* Task directions
Everything from the line with "The height and width of the screenshot is (573, 1533)." down to the last line of the material below must be written out exactly. Leave out all other lines.

___ Extracted entries ___

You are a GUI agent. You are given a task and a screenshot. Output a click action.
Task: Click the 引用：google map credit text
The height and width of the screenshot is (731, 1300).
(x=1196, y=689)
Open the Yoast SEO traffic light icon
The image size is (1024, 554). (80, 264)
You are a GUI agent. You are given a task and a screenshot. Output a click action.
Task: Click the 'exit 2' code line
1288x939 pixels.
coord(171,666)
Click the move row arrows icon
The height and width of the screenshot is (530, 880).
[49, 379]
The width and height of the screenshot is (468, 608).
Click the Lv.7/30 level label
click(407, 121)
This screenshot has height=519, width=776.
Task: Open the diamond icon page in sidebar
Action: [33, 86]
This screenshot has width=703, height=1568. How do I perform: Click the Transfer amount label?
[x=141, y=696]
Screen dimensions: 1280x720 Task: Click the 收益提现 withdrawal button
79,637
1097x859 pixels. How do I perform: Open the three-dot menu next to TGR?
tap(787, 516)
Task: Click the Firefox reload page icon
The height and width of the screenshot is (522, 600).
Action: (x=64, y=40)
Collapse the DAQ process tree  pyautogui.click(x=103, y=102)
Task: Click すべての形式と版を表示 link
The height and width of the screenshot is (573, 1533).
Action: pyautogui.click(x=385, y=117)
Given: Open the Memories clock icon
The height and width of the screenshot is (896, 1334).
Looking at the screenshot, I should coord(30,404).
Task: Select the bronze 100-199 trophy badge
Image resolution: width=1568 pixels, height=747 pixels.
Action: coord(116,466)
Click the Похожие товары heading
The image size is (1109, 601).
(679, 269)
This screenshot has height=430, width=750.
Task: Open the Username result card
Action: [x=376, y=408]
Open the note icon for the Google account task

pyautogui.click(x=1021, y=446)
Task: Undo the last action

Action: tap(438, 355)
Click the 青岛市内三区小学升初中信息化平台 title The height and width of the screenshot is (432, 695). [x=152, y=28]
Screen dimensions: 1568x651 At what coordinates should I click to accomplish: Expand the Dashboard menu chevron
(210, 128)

___

* Result
The height and width of the screenshot is (573, 1533).
Action: pyautogui.click(x=385, y=117)
Given: Open the Memories clock icon
The height and width of the screenshot is (896, 1334).
Looking at the screenshot, I should coord(30,404).
Task: Select the bronze 100-199 trophy badge
Image resolution: width=1568 pixels, height=747 pixels.
Action: coord(116,466)
Click the Похожие товары heading
The image size is (1109, 601).
(679, 269)
This screenshot has height=430, width=750.
Task: Open the Username result card
Action: [x=376, y=408]
Open the note icon for the Google account task

pyautogui.click(x=1021, y=446)
Task: Undo the last action

Action: tap(438, 355)
Click the 青岛市内三区小学升初中信息化平台 title The height and width of the screenshot is (432, 695). [x=152, y=28]
Screen dimensions: 1568x651 At what coordinates should I click to accomplish: Expand the Dashboard menu chevron
(210, 128)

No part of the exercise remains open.